Texts From Last Night

(847): so I told him I hadn't been laid since Bush was president. Right after he cums, he says "Welcome to the Obama Administration".
 
(256): Dude..TWLOHA day. gonna write LOVE on my arms before going to the bar tonight. its like a ***** (puzzy) guarantee.
 
(517): Just tried to put my sweatpants on backwards...the chances of passing my physics exam just went down about 100%.
 
(215): There's a walmart bag of my vomit outside my front door.

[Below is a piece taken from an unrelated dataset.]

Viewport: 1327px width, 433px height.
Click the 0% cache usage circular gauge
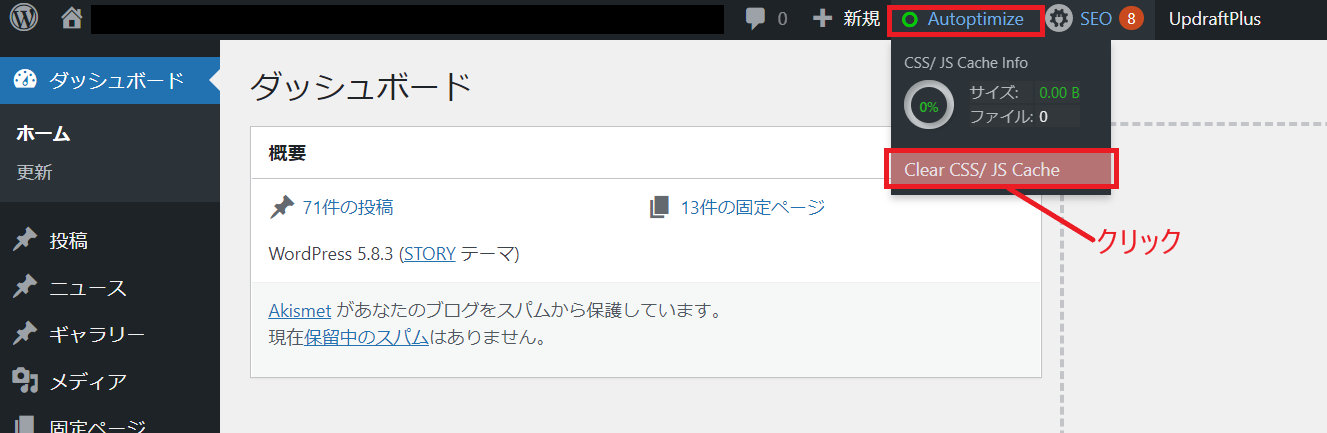(929, 106)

I just really need someone to appreciate that with me.
 
(305): he clicked a button a stirrups came down from the ceiling... if I don't come home by sunday, report me.
 
(951): There's a girl n class drinking wine out of a taco bell cup. I can smell it.. it's totally reisling. JEALOUS.
 
(785): Just pulled my keys, cell-phone and a pack of cigarettes out from between my cleavage. This one guy's face was priceless.
 
(609): ok this is the part where i go up stairs and pass out incoherently untill 6 30 tommaorw morning and not rember any of this. love youuuuuuuuuuuuuuuuuuuuuuuuuuuuuuuuuuuuuuuuuuuuuuuu!
 
(989): Just gave my little brother the collection of clothes that boys have left in my room since I've been in college for his birthday.
 
(901): guy in the car over is getting some terrible road head. he just gave me a thumbs down when he noticed i was watching.